When a person says he cannot help but see things as he sees them (what can he change about his background and his experience?) he is describing a matter of ‘conscience’ according to the original meaning of this term, and it is laws against conscience (blasphemy laws, laws insensitive to the Sabbath of Jews, laws against homosexuality, etc.) that have steadily fallen from the books – at the bidding of Liberty, who loves the exercise of conscience, which is a badge of the citizen’s integrity.
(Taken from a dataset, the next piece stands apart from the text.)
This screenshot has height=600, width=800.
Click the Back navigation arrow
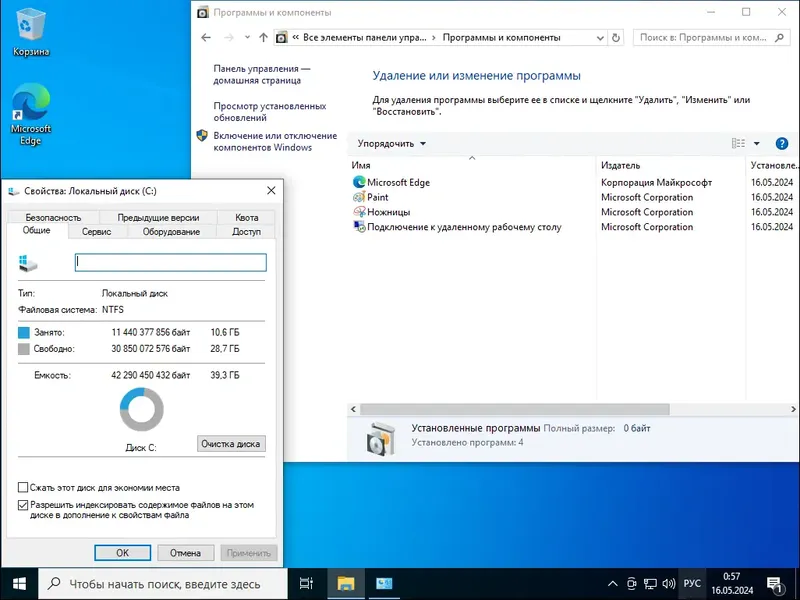point(207,37)
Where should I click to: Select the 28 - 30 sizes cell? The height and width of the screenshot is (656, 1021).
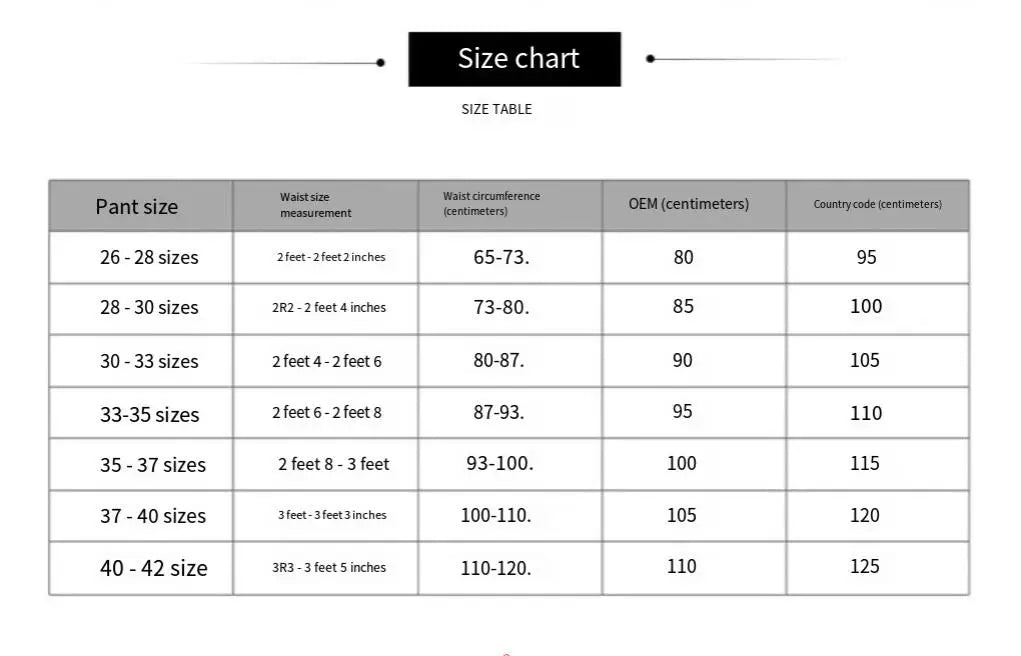click(149, 308)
Historian David Wilson writes that through this principle enshrined in our constitution by the architects of this country, Canadians “were entitled to the maximum of freedom in the exercise of their beliefs, provided that they rendered a minimum of obedience to the civil power.” But a century and a half later both of these things – freedom and obedience – are under direct attack.
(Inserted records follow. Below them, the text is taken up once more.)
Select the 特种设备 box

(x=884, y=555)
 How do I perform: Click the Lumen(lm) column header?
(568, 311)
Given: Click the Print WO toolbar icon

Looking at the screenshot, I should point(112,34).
Obedience to civil power is relaxed by our leaders – in solidarity with righteous calls for social justice, because “to search for equality and justice” is a Canadian value. And freedom of conscience is taken away whenever the votes can be found to impose the spread of what is called the values of Canadians, as if those who do not hold them are not Canadians. In the very same manner that the Napanee judge imposed the values of a domineering culture, punishing a Canadian whose crime was to think freely. Aren’t those days gone? No.
Disturbingly, conservatives are calling for more of this. Today we hear conservatives attacking the notion of liberty. They are not just lamenting its effects but attacking the very principle, the true basis of our unity and convivium. They are calling liberty a barrier to the good. At the very same time, liberalism itself is “changing before our eyes,” transforming into a “successor ideology” that has no patience with the lax “conviviality” of freedom. Liberty as a principle, the principle that defines Canada as a free country, has come under attack from defenders of the Good and seekers of social justice.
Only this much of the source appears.